Actually, Hasim Rahman and John Ruiz are proud, likeable overachievers who have made something out of their lives. It's nice to see good stuff happen to a couple of family guys who aren't sucking on crack pipes or beating their wives.

But, truth be told, Rahman and Ruiz could fall out of bed and lose their belts. Rahman isn't even ranked among USA TODAY's top 10 heavyweights. Ruiz is No. 7, right behind something called Mount Whitaker, and, no, the big lug isn't promoted by Vince McMahon.

We are now officially in the bleakest period of heavyweight history, just shy of a full-blown requiem.

Spiraling toward the nadir has been a long, steady process. It's not as if it plunged into the abyss overnight; we had older fakers, guys like Ray Mercer, Oliver McCall and Frans Botha, and a succession of young, would-be pretenders like Andrew Golota, Michael Grant and Shannon Briggs.

Tyson imploded, Michael Moorer got fat, Riddick Bowe kidnapped his family and Evander Holyfield, our modern-day Dorian Gray, crumbled before our eyes.

The line of pursuers to the throne behind Rahman and Ruiz wouldn't exactly scare the trunks off Larry Holmes. I don't mean in his prime — I mean now, at 51. In his salad days, ol' Lar would've whupped both while blindfolded with Rocky Marciano's jockstrap.

For non-boxing aficionados, here are the recognized contenders for the heavyweight crown (Warning: I use the word "contender" the same way Don King uses the phrase, "Honestly, your honor, I swear to God on my mother's life."):

Kirk Johnson, Chris Byrd, Larry Donald, Vaughn Bean, Henry Akinwande, Danny Williams, the Klitschko brothers (Wladimir and Vitali), David Tua, David Izon and, for all I know, David Letterman.

Oh, I almost forgot. I left out Fres Oquendo.

Anyway, the heavyweight division is so flaccid that, any day now, I expect not only George Foreman to put down his wildly successful grilling contraption and launch a comeback, but for Tex Cobb, Gerry Cooney and Scott LeDoux to start their own White Hope Heavyweight World Series. Winner gets Leon Spinks.

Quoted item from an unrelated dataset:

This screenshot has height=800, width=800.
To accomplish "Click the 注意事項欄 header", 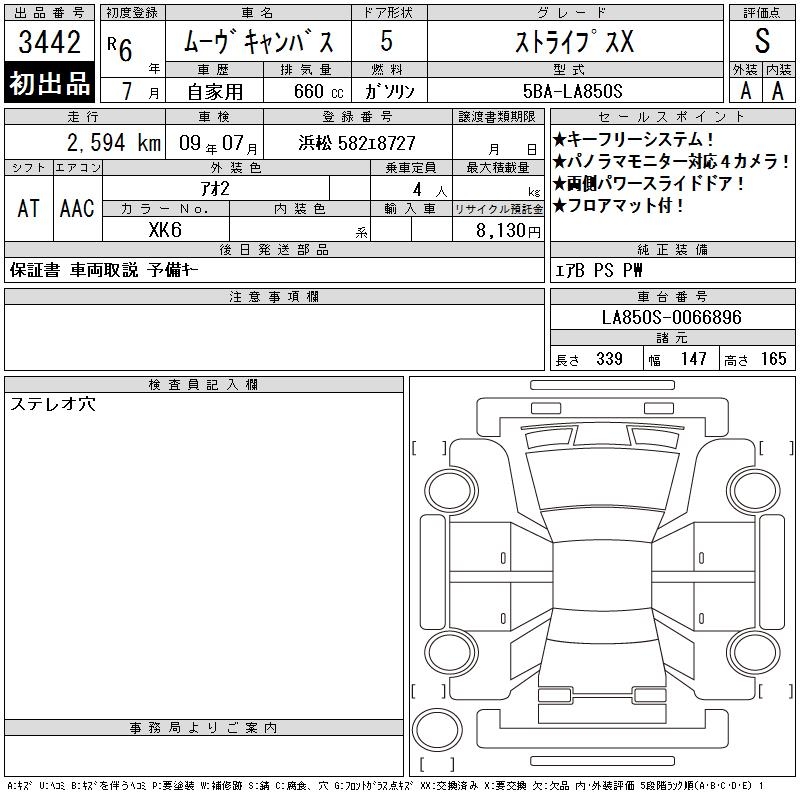I will (274, 297).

I suppose I should just be glad that the heavyweight title is back in America, where it belongs. Lewis' reign from England, the motherland of ring rhubarbs, just may be over for good, though shopworn fighters have a way of reinventing themselves. That's why my favorite to emerge as the undisputed champion is an old name from the '80s, a fighter soon to be 35.

Hold on, world. Iron Mike may be our man.